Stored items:
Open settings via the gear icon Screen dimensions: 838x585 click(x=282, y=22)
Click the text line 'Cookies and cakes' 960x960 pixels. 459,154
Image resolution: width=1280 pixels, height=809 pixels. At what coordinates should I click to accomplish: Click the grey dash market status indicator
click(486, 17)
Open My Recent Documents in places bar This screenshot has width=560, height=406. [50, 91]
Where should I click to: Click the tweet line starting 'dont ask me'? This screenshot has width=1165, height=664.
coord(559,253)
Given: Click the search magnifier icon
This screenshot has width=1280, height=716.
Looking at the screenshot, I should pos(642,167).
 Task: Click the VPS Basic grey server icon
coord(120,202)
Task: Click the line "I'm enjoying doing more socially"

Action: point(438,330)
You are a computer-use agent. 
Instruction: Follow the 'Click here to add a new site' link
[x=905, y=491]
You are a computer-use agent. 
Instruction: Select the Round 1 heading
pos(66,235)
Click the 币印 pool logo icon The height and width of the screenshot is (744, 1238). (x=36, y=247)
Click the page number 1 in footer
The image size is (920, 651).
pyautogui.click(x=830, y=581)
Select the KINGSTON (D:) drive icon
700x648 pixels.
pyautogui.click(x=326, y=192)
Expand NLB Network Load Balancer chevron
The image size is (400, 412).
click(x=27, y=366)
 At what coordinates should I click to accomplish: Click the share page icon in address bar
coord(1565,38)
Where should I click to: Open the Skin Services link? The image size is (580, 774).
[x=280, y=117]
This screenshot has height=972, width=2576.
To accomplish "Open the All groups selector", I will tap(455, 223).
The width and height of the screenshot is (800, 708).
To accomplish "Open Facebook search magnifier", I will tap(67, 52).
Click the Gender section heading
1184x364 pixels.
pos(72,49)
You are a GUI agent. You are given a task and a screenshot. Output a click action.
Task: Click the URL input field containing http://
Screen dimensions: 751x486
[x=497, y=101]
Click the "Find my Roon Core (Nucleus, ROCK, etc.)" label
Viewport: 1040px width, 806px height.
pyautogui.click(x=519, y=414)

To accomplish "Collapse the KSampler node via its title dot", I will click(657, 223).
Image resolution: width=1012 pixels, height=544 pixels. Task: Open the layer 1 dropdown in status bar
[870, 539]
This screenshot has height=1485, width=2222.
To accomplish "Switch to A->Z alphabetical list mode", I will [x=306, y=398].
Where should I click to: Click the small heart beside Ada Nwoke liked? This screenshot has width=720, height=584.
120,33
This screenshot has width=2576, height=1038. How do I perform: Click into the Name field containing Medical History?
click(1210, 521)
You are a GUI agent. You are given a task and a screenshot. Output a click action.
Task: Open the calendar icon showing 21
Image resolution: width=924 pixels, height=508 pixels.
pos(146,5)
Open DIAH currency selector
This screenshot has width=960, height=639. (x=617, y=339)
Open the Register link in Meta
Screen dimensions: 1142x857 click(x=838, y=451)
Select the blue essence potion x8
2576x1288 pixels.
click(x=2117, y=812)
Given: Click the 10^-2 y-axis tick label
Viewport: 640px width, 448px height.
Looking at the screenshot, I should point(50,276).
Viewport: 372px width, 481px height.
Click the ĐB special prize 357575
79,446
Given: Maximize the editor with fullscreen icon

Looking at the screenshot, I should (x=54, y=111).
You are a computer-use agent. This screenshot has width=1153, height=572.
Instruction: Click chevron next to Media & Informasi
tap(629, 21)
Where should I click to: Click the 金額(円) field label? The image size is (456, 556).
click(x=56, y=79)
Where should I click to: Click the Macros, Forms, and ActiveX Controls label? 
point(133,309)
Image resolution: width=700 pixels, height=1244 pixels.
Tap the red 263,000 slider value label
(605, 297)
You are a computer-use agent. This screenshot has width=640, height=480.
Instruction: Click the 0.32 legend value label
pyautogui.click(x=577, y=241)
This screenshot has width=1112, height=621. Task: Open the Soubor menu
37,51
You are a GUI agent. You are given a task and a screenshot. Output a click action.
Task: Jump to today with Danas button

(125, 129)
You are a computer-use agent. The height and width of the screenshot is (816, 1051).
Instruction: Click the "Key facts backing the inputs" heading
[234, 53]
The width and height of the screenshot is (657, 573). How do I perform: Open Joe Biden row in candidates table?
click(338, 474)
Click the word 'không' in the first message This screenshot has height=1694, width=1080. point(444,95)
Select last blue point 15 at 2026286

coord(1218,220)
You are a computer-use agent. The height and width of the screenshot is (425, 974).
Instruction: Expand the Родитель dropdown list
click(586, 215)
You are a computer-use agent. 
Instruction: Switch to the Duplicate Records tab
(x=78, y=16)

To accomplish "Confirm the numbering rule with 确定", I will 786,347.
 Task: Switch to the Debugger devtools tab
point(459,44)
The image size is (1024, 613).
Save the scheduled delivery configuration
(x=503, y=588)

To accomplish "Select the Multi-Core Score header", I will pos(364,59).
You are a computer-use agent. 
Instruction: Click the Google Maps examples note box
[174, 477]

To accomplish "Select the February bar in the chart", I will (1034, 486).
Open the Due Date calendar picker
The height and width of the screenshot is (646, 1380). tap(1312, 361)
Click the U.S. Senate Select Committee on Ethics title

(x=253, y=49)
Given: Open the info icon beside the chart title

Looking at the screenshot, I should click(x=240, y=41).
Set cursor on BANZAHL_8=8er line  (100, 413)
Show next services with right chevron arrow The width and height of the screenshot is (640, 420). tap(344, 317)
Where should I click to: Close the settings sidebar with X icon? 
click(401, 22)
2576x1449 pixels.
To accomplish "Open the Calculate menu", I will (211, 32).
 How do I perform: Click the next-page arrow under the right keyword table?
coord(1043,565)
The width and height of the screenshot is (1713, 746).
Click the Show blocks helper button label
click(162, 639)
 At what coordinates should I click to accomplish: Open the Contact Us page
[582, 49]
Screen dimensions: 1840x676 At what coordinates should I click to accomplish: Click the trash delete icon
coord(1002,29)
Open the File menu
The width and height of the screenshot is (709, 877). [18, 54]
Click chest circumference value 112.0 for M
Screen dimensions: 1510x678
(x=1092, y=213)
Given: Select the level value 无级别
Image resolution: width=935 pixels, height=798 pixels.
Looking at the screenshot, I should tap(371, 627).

▶ **YOUR GOAL**
An unaltered transcription of all the data above is needed.

▶ **EXERCISE OUTPUT**
Open settings via the gear icon Screen dimensions: 838x585 click(x=282, y=22)
Click the text line 'Cookies and cakes' 960x960 pixels. 459,154
Image resolution: width=1280 pixels, height=809 pixels. At what coordinates should I click to accomplish: Click the grey dash market status indicator
click(486, 17)
Open My Recent Documents in places bar This screenshot has width=560, height=406. [50, 91]
Where should I click to: Click the tweet line starting 'dont ask me'? This screenshot has width=1165, height=664.
coord(559,253)
Given: Click the search magnifier icon
This screenshot has width=1280, height=716.
Looking at the screenshot, I should pos(642,167).
 Task: Click the VPS Basic grey server icon
coord(120,202)
Task: Click the line "I'm enjoying doing more socially"

Action: point(438,330)
You are a computer-use agent. 
Instruction: Follow the 'Click here to add a new site' link
[x=905, y=491]
You are a computer-use agent. 
Instruction: Select the Round 1 heading
pos(66,235)
Click the 币印 pool logo icon The height and width of the screenshot is (744, 1238). (x=36, y=247)
Click the page number 1 in footer
The image size is (920, 651).
pyautogui.click(x=830, y=581)
Select the KINGSTON (D:) drive icon
700x648 pixels.
pyautogui.click(x=326, y=192)
Expand NLB Network Load Balancer chevron
The image size is (400, 412).
click(x=27, y=366)
 At what coordinates should I click to accomplish: Click the share page icon in address bar
coord(1565,38)
Where should I click to: Open the Skin Services link? The image size is (580, 774).
[x=280, y=117]
This screenshot has height=972, width=2576.
To accomplish "Open the All groups selector", I will tap(455, 223).
The width and height of the screenshot is (800, 708).
To accomplish "Open Facebook search magnifier", I will tap(67, 52).
Click the Gender section heading
1184x364 pixels.
pos(72,49)
You are a GUI agent. You are given a task and a screenshot. Output a click action.
Task: Click the URL input field containing http://
Screen dimensions: 751x486
[x=497, y=101]
Click the "Find my Roon Core (Nucleus, ROCK, etc.)" label
Viewport: 1040px width, 806px height.
pyautogui.click(x=519, y=414)

To accomplish "Collapse the KSampler node via its title dot", I will click(657, 223).
Image resolution: width=1012 pixels, height=544 pixels. Task: Open the layer 1 dropdown in status bar
[870, 539]
This screenshot has height=1485, width=2222.
To accomplish "Switch to A->Z alphabetical list mode", I will [x=306, y=398].
Where should I click to: Click the small heart beside Ada Nwoke liked? This screenshot has width=720, height=584.
120,33
This screenshot has width=2576, height=1038. How do I perform: Click into the Name field containing Medical History?
click(1210, 521)
You are a GUI agent. You are given a task and a screenshot. Output a click action.
Task: Open the calendar icon showing 21
Image resolution: width=924 pixels, height=508 pixels.
pos(146,5)
Open DIAH currency selector
This screenshot has width=960, height=639. (x=617, y=339)
Open the Register link in Meta
Screen dimensions: 1142x857 click(x=838, y=451)
Select the blue essence potion x8
2576x1288 pixels.
click(x=2117, y=812)
Given: Click the 10^-2 y-axis tick label
Viewport: 640px width, 448px height.
Looking at the screenshot, I should point(50,276).
Viewport: 372px width, 481px height.
Click the ĐB special prize 357575
79,446
Given: Maximize the editor with fullscreen icon

Looking at the screenshot, I should (x=54, y=111).
You are a computer-use agent. This screenshot has width=1153, height=572.
Instruction: Click chevron next to Media & Informasi
tap(629, 21)
Where should I click to: Click the 金額(円) field label? The image size is (456, 556).
click(x=56, y=79)
Where should I click to: Click the Macros, Forms, and ActiveX Controls label? 
point(133,309)
Image resolution: width=700 pixels, height=1244 pixels.
Tap the red 263,000 slider value label
(605, 297)
You are a computer-use agent. This screenshot has width=640, height=480.
Instruction: Click the 0.32 legend value label
pyautogui.click(x=577, y=241)
This screenshot has width=1112, height=621. Task: Open the Soubor menu
37,51
You are a GUI agent. You are given a task and a screenshot. Output a click action.
Task: Jump to today with Danas button

(125, 129)
You are a computer-use agent. The height and width of the screenshot is (816, 1051).
Instruction: Click the "Key facts backing the inputs" heading
[234, 53]
The width and height of the screenshot is (657, 573). How do I perform: Open Joe Biden row in candidates table?
click(338, 474)
Click the word 'không' in the first message This screenshot has height=1694, width=1080. point(444,95)
Select last blue point 15 at 2026286

coord(1218,220)
You are a computer-use agent. The height and width of the screenshot is (425, 974).
Instruction: Expand the Родитель dropdown list
click(586, 215)
You are a computer-use agent. 
Instruction: Switch to the Duplicate Records tab
(x=78, y=16)

To accomplish "Confirm the numbering rule with 确定", I will 786,347.
 Task: Switch to the Debugger devtools tab
point(459,44)
The image size is (1024, 613).
Save the scheduled delivery configuration
(x=503, y=588)

To accomplish "Select the Multi-Core Score header", I will pos(364,59).
You are a computer-use agent. 
Instruction: Click the Google Maps examples note box
[174, 477]

To accomplish "Select the February bar in the chart", I will (1034, 486).
Open the Due Date calendar picker
The height and width of the screenshot is (646, 1380). tap(1312, 361)
Click the U.S. Senate Select Committee on Ethics title

(x=253, y=49)
Given: Open the info icon beside the chart title

Looking at the screenshot, I should click(x=240, y=41).
Set cursor on BANZAHL_8=8er line  (100, 413)
Show next services with right chevron arrow The width and height of the screenshot is (640, 420). tap(344, 317)
Where should I click to: Close the settings sidebar with X icon? 
click(401, 22)
2576x1449 pixels.
To accomplish "Open the Calculate menu", I will (211, 32).
 How do I perform: Click the next-page arrow under the right keyword table?
coord(1043,565)
The width and height of the screenshot is (1713, 746).
Click the Show blocks helper button label
click(162, 639)
 At what coordinates should I click to accomplish: Open the Contact Us page
[582, 49]
Screen dimensions: 1840x676 At what coordinates should I click to accomplish: Click the trash delete icon
coord(1002,29)
Open the File menu
The width and height of the screenshot is (709, 877). [18, 54]
Click chest circumference value 112.0 for M
Screen dimensions: 1510x678
(x=1092, y=213)
Given: Select the level value 无级别
Image resolution: width=935 pixels, height=798 pixels.
Looking at the screenshot, I should tap(371, 627).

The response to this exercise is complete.